## Work instructions
From the records below, pull out every line containing the string "Expand", matching uppercase and lowercase exactly.
## Begin Data rows
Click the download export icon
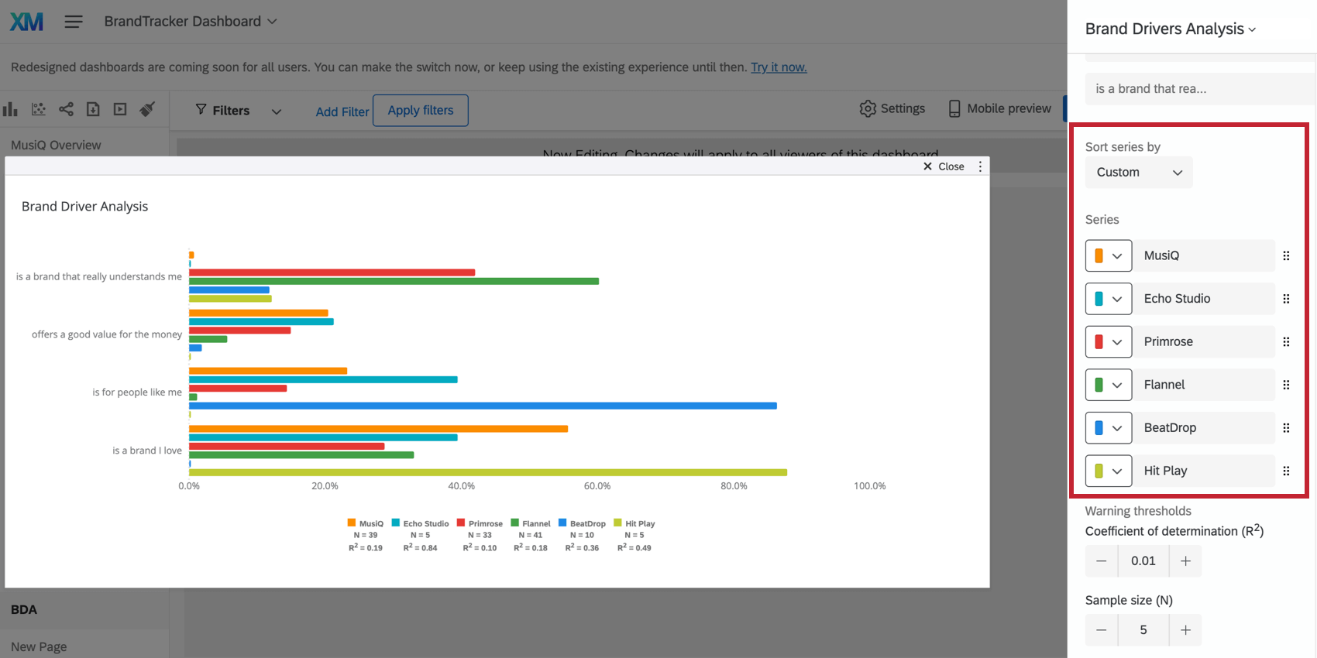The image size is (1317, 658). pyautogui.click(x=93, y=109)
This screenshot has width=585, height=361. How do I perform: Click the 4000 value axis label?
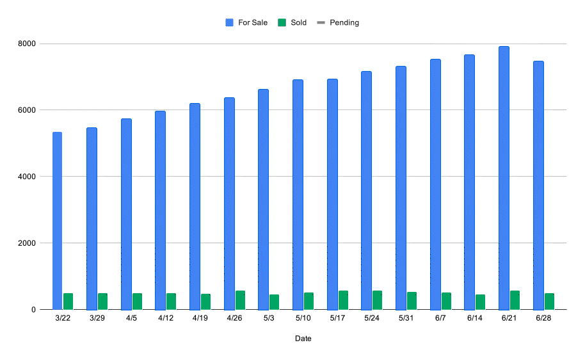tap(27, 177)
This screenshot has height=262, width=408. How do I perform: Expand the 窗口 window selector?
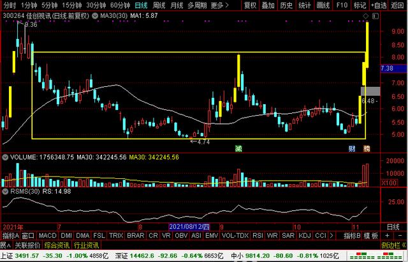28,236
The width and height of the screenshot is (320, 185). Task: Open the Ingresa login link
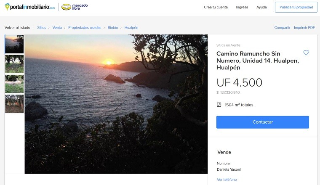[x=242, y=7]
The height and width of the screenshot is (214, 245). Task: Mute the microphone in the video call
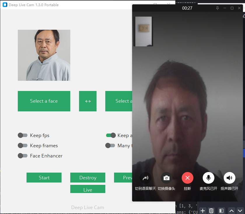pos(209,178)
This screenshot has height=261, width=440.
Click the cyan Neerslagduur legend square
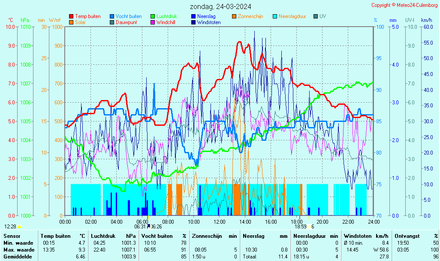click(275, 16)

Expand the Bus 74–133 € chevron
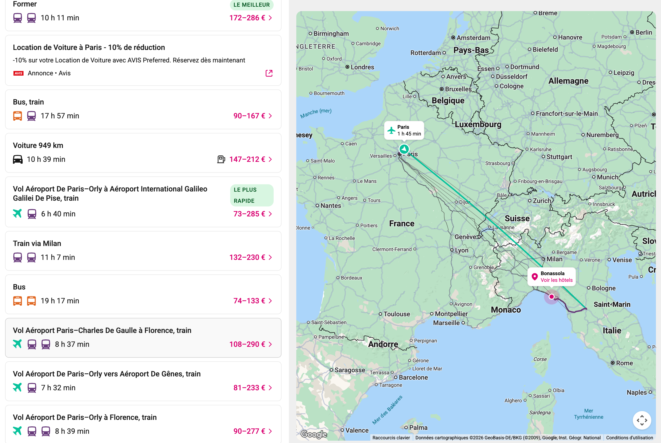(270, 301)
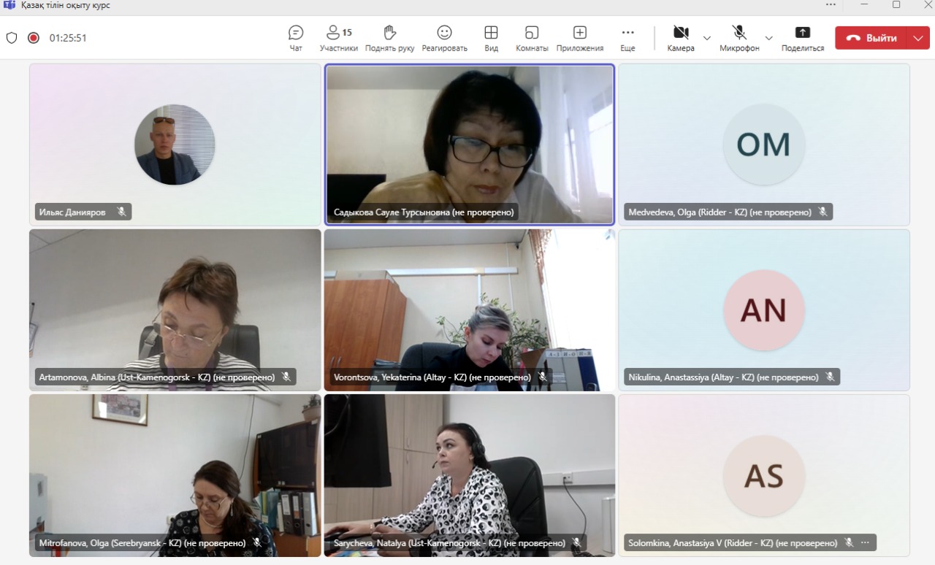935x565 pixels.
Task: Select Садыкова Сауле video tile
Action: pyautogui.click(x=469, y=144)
## End Data rows
## Task output
This screenshot has height=262, width=408. How do I perform: Expand the 窗口 window selector?
Expand the Bus 74–133 € chevron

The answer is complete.